Le ministre Tony Clement a profité de la tenue du sommet du G8, l'an dernier, pour saupoudrer 50 millions $ dans sa circonscription, puisés à même les coffres de l'État. Il s'agit d'une utilisation fort douteuse des fonds publics qui mérite plus que les quelques réponses évasives entendues jusqu'ici...

Déjà, en juin dernier, le vérificateur général (VG) concluait que les dépenses faites dans la région de Parry Sound-Muskoka étaient «inhabituelles» et «inquiétantes». Une multitude de projets sans lien avec la conférence avaient été financés, dans des villes situées à plus d'une heure de route de l'événement, sans que l'on sache qui avait pris la décision, sous quelle autorité et selon quels critères.

En fait, on ne savait que deux choses: d'où provenaient les fonds, et où ils avaient été investis. Ce qui avait d'ailleurs permis au premier ministre Harper de faire fi de cette controverse sous prétexte que «tout l'argent peut être retracé» (tous les fonds du scandale des commandites aussi, mais passons...).

Il existait donc jusqu'ici un grand trou noir... que viennent enfin combler les documents révélés cette semaine par le NPD, grâce à la loi sur l'accès à l'information. Des documents qui permettent de croire que la frontière entre la politique partisane et le travail gouvernemental a été allègrement piétinée par les conservateurs.

Récapitulons. Tout débute en 2008, alors que le Canada annonce que le sommet du G8 de 2010 aura lieu à Huntsville, dans la circonscription de Tony Clement. Ce dernier invite alors les maires de la région à transmettre des projets en vue d'un éventuel financement. Condition inhabituelle toutefois: les demandes doivent être acheminées à son bureau de député...

L'année suivante, le gouvernement dépose au Parlement un «budget supplémentaire des dépenses», un fourre-tout comprenant notamment un fonds visant à «réduire l'engorgement à la frontière». Les députés avalisent, sans savoir que l'enveloppe doit servir à embellir des villes situées à plus de... 200 kilomètres de la frontière!

Les 50 millions $ ainsi dégagés, Tony Clement se consacre au choix des projets. Mais il le fait sans que l'on sache trop si c'est à titre de député ou de ministre de l'Industrie. Une situation d'autant plus floue que le processus de sélection implique des employés de son bureau de circonscription... et des fonctionnaires d'un organisme de développement régional relevant de son propre ministère!

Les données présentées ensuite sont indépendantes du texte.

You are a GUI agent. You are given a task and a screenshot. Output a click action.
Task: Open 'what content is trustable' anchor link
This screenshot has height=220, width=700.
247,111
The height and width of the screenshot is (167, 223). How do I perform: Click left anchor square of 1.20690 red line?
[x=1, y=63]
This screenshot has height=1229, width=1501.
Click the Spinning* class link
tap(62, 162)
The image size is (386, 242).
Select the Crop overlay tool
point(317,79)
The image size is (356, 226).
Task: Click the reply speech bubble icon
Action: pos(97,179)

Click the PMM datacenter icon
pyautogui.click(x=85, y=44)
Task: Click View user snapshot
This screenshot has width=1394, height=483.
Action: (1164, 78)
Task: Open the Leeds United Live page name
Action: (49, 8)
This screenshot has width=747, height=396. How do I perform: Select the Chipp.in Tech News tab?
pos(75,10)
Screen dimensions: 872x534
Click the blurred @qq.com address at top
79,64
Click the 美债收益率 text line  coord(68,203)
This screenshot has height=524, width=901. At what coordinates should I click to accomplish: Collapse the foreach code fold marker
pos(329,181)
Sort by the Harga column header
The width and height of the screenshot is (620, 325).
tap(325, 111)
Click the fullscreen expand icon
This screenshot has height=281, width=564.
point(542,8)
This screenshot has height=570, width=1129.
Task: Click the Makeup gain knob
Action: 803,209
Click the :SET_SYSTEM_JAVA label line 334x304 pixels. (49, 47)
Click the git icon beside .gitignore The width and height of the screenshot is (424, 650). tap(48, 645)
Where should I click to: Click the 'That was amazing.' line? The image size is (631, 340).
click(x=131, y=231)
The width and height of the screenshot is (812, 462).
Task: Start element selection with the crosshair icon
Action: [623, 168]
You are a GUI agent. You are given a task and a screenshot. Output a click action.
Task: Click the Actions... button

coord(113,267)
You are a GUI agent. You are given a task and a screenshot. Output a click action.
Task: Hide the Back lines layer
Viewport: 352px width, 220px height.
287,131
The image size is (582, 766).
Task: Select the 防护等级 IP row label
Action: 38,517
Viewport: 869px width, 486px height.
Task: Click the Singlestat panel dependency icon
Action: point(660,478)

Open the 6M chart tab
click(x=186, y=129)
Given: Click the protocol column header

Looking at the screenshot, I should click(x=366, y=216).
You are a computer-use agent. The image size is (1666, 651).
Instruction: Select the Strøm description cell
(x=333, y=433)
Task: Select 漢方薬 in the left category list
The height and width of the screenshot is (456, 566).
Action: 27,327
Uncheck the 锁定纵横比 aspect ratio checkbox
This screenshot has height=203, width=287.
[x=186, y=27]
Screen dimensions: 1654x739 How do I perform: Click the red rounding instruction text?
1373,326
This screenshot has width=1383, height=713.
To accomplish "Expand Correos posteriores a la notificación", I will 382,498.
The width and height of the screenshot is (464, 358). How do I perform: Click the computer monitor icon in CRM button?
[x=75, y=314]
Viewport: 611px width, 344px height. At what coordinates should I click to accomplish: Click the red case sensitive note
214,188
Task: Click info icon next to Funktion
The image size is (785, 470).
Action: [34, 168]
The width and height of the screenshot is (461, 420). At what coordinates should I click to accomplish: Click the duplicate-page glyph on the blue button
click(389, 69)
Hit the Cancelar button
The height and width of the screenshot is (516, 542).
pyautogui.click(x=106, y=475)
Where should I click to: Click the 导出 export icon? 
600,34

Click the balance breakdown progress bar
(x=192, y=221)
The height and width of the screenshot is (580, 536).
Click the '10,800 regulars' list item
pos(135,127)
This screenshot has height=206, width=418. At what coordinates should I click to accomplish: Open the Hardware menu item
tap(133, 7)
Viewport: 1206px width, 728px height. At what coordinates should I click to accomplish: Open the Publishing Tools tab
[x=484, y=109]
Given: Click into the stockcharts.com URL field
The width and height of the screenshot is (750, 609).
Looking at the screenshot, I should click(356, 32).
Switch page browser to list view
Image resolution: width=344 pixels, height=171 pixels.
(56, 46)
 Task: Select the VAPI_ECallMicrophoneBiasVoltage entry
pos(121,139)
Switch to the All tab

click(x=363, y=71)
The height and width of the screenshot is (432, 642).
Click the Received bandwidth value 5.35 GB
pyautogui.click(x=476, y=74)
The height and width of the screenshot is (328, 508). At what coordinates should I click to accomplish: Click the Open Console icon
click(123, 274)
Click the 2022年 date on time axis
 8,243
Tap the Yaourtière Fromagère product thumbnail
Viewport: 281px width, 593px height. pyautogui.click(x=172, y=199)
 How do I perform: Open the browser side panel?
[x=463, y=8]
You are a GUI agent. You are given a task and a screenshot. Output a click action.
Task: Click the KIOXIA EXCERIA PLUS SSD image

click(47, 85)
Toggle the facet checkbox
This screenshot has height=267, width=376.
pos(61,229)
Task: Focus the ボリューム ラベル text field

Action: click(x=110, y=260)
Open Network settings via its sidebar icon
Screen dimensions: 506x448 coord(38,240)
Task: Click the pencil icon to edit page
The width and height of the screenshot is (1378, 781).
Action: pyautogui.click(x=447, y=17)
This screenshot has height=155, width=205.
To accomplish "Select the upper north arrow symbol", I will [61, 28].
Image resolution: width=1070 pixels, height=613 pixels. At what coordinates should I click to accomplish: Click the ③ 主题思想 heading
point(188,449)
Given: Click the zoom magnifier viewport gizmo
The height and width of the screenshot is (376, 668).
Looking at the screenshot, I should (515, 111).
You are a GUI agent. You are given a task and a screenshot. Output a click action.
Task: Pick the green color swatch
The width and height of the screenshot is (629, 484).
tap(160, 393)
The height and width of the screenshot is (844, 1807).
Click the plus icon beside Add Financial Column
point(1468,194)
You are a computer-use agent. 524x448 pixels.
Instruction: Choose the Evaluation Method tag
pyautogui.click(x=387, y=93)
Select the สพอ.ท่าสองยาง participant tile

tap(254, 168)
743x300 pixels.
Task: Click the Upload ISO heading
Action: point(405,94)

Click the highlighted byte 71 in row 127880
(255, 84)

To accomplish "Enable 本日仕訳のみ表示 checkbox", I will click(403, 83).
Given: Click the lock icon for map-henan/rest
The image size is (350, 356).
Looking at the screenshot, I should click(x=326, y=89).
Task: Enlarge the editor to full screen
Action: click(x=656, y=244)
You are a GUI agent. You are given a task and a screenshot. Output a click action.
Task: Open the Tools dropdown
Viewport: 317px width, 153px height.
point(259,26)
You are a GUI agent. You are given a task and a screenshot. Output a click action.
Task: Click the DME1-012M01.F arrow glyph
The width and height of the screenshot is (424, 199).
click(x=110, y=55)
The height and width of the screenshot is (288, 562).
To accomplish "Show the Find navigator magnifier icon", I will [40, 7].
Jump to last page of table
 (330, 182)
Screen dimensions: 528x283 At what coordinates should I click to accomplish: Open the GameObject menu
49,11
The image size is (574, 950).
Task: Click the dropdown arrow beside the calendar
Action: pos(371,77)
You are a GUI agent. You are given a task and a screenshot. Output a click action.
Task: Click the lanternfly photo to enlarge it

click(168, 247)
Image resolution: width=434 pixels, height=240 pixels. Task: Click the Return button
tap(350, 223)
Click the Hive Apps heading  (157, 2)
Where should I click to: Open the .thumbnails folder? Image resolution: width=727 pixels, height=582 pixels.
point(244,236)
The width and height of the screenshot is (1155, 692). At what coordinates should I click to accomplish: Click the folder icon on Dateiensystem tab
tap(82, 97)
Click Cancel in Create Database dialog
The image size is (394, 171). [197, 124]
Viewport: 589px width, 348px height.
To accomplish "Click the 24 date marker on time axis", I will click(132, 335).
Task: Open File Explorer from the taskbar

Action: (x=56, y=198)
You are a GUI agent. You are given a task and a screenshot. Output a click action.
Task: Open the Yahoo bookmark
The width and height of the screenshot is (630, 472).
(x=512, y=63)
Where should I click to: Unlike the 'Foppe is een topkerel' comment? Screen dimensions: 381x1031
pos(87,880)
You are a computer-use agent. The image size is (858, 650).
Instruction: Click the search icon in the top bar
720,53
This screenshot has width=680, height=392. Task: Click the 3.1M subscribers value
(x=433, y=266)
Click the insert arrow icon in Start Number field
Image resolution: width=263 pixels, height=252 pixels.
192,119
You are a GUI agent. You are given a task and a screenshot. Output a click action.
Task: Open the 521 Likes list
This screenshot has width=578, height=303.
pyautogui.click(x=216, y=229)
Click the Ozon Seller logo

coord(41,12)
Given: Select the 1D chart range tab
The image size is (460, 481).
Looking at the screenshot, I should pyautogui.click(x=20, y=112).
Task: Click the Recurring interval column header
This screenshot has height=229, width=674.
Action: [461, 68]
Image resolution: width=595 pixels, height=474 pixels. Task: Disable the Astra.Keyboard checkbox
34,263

On se retrouve face à un ministre dont on ne sait s'il travaille pour sa réélection ou pour le bien public, une caisse à la provenance douteuse et un processus de distribution des fonds qui ne respecte aucune règle connue.

On aurait voulu contourner les mesures de reddition de compte les plus élémentaires qu'on ne s'y serait pas pris autrement...

Le gouvernement Harper rétorque qu'il y a eu enquête du VG en bonne et due forme. Mais les révélations faites cette semaine prouvent le contraire. Non seulement le VG n'a pas eu accès aux documents qui sommeillaient au bureau du député Clement, mais il a aussi eu droit à une version des faits contredite par ces mêmes documents.

Le NPD parle de «magouille» et de «caisse occulte». Le PLC, d'une «apparence de détournement de fonds». Des accusations graves qui ne pourront être dissipées qu'au terme d'une enquête plus approfondie du vérificateur général.